* [Task]: Please copy out every line in the entries that includes the word "accomplish".

Start of Available data

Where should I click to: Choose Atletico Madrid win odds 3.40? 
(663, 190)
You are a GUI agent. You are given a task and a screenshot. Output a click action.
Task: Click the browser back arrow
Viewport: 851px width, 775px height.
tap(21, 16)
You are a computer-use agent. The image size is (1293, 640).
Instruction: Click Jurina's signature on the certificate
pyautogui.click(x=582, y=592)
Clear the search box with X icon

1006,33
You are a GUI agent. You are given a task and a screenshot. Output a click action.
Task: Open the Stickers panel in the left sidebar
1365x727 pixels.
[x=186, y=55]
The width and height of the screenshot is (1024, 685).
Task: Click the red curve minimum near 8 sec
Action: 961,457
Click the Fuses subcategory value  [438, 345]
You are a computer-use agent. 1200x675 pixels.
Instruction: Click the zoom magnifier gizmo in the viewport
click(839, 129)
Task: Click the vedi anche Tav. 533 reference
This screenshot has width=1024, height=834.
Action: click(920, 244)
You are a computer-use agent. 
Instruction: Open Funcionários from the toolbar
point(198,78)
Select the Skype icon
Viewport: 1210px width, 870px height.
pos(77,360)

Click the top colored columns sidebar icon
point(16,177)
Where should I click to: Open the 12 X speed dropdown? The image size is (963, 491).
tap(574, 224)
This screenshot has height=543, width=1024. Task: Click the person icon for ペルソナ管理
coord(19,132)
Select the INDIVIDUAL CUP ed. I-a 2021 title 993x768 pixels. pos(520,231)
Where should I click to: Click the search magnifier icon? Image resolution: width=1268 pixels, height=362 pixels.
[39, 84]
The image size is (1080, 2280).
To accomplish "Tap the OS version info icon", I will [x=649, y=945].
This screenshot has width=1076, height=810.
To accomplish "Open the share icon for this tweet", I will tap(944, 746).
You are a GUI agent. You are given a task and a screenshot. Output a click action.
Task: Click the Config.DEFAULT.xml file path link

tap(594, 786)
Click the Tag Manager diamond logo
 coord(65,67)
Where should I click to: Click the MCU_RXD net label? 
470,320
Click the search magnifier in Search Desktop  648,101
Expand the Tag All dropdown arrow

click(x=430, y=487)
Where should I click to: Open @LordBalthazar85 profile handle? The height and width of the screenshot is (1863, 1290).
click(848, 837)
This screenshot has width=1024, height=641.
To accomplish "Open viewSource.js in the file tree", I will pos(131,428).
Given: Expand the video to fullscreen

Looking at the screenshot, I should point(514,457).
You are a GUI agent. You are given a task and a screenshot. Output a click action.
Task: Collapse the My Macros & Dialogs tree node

End of Available data

* [Response to the task]:
To accomplish "Tap the OS version info icon", I will [x=649, y=945].
To accomplish "Open the share icon for this tweet", I will tap(944, 746).
To accomplish "Open viewSource.js in the file tree", I will pos(131,428).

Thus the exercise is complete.